Prometheus cardinality explosion
Let's make sure we're secured against exploding metrics in its cardinality. Prometheus label cardinality refers to the number of unique label value combinations in a given metric. Specifically, if Prometheus metrics have too many labels dimensions, it can cause number of all metrics values (combinations) to soar drastically, thus causing further problems like performance issues, exceeding storage limits, etc.
Prometheus TSDB storage is optimized for working with relatively low number of time series, not high cardinality.
Formerly, I've run into the issue with Prometheus volume running out of storage, even though there was configured much lower retention size. Maybe that's a result of cardinality explosion.
This has a section titled "Find High Cardinality Metrics" which looks to me like a good place to start, i.e. figure out where we actually are.

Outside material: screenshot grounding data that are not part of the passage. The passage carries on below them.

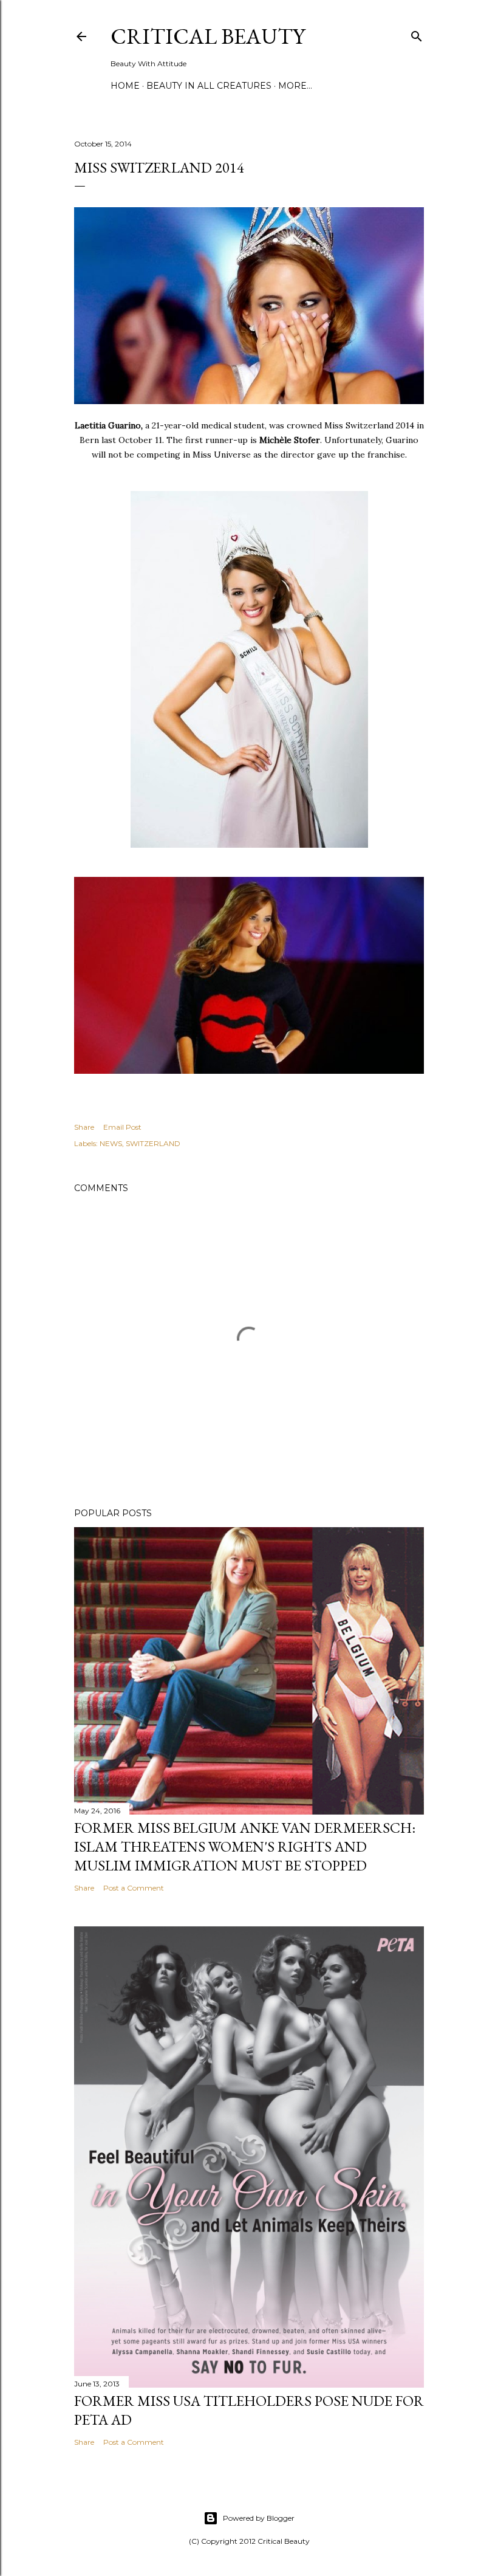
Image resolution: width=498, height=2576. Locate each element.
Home (125, 85)
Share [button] (84, 1127)
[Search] (416, 34)
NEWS (111, 1143)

In fact you might even want to have a meta-dashboard and alarm to keep an eye on cardinality, using some of those PromQL queries in that page.
Without any specific examples of where it goes wrong, it is difficult to design specific policies.
However, in my locally setup kind cluster, most of the time series are related to Postgres, so that might be a place to start working on some nebulous "improvement":
We might consider aggregating or outright removing some of the metrics/labels that are scraped from Postgres. On the other hand, compression might take care of most of Postgres metrics, which is why examples would be nice.